▼▼▼

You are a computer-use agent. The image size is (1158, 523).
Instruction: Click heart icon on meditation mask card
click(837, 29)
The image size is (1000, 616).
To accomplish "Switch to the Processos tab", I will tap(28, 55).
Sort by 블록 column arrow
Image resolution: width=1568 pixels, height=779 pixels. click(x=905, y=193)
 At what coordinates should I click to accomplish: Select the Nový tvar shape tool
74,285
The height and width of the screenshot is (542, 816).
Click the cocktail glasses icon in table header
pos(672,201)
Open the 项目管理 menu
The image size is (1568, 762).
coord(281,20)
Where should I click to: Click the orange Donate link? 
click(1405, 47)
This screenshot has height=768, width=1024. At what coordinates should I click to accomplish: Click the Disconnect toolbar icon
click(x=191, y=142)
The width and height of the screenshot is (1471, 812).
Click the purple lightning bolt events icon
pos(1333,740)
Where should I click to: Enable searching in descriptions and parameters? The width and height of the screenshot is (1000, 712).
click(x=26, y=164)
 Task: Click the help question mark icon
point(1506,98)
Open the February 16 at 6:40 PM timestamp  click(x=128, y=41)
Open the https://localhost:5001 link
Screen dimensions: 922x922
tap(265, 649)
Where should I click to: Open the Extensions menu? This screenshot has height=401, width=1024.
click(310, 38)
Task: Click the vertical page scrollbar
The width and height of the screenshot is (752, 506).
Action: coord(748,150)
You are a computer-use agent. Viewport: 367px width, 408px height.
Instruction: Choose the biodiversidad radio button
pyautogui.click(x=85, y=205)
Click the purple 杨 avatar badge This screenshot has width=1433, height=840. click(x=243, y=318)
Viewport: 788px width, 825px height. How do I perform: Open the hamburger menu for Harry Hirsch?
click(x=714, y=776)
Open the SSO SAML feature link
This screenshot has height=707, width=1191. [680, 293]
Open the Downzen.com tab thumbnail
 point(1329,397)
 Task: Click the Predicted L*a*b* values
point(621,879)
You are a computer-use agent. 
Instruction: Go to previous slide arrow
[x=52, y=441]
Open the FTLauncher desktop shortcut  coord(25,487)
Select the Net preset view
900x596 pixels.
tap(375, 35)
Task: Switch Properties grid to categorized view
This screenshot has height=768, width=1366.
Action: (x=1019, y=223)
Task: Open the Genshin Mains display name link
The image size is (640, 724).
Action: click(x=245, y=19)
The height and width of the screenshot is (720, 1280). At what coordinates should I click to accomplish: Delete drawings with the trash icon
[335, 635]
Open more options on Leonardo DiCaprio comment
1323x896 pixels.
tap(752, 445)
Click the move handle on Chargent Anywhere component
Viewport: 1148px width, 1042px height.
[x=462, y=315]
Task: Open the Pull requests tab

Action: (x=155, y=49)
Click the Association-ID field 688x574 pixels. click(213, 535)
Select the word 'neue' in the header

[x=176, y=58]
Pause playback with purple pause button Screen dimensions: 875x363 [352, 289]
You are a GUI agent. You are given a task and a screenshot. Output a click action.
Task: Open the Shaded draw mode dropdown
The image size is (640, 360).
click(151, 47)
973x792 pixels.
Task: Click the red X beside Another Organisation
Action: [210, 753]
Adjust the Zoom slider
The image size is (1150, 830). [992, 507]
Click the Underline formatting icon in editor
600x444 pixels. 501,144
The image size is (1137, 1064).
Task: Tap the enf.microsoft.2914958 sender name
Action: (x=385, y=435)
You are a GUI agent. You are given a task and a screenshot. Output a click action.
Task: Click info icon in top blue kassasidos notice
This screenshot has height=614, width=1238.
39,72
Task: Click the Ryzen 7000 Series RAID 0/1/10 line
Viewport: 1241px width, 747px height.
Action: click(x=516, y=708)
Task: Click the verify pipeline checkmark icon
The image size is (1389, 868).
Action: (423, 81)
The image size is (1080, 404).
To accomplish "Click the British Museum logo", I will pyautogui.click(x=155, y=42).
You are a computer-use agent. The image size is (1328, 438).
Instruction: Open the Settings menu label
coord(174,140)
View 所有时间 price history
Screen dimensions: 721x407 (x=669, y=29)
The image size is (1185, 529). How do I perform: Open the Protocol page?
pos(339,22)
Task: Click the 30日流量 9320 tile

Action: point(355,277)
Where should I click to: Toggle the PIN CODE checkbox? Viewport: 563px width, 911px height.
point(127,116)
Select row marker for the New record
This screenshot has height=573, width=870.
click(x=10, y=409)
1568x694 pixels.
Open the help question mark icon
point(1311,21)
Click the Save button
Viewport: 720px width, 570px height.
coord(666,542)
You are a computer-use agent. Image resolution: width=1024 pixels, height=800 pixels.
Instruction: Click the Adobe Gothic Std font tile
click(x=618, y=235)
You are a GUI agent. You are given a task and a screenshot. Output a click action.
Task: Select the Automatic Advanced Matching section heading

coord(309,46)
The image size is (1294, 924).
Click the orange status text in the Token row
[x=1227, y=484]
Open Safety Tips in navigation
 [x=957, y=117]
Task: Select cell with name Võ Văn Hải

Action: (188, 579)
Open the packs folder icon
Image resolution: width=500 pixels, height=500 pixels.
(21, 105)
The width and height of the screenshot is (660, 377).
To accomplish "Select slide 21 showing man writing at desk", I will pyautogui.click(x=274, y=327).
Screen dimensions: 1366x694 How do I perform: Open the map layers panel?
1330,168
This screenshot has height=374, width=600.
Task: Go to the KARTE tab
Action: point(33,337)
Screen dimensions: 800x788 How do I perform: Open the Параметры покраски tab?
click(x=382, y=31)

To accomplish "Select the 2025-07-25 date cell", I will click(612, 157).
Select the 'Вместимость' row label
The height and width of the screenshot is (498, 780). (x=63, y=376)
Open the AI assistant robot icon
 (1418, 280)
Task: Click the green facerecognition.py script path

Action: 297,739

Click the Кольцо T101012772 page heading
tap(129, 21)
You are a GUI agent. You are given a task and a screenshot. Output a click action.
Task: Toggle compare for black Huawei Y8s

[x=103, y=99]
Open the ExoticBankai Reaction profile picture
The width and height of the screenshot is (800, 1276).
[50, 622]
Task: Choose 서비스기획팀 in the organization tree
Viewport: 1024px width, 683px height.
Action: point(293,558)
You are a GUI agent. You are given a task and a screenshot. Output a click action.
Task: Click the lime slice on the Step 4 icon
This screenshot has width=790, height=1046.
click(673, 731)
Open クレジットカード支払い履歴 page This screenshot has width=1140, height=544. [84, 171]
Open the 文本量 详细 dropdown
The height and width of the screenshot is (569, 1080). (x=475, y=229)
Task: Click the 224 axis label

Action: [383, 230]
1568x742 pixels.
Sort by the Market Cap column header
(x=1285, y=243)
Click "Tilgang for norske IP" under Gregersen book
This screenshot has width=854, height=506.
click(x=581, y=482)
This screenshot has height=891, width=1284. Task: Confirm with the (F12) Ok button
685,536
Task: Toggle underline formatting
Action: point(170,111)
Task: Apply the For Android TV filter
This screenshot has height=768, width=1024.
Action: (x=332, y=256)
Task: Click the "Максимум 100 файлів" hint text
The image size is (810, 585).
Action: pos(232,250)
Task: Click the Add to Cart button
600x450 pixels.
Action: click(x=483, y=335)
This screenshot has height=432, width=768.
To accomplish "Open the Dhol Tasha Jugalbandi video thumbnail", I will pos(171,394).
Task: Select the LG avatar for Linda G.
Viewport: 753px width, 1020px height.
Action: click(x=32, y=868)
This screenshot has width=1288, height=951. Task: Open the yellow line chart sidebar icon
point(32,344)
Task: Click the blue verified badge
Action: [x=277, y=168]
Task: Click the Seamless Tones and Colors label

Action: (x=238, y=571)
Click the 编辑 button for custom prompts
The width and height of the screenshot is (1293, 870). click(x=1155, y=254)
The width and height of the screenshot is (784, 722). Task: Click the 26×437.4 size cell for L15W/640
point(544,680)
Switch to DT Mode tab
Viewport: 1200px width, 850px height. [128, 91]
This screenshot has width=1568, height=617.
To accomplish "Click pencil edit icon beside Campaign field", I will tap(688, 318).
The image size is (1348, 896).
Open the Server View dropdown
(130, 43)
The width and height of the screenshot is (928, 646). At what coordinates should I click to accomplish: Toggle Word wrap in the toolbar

▲▲▲

PROBLEM
In the data above, find each line where the string "field" appears, then copy it.

RESPONSE AREA
Click the Association-ID field 688x574 pixels. click(213, 535)
To accomplish "Click pencil edit icon beside Campaign field", I will tap(688, 318).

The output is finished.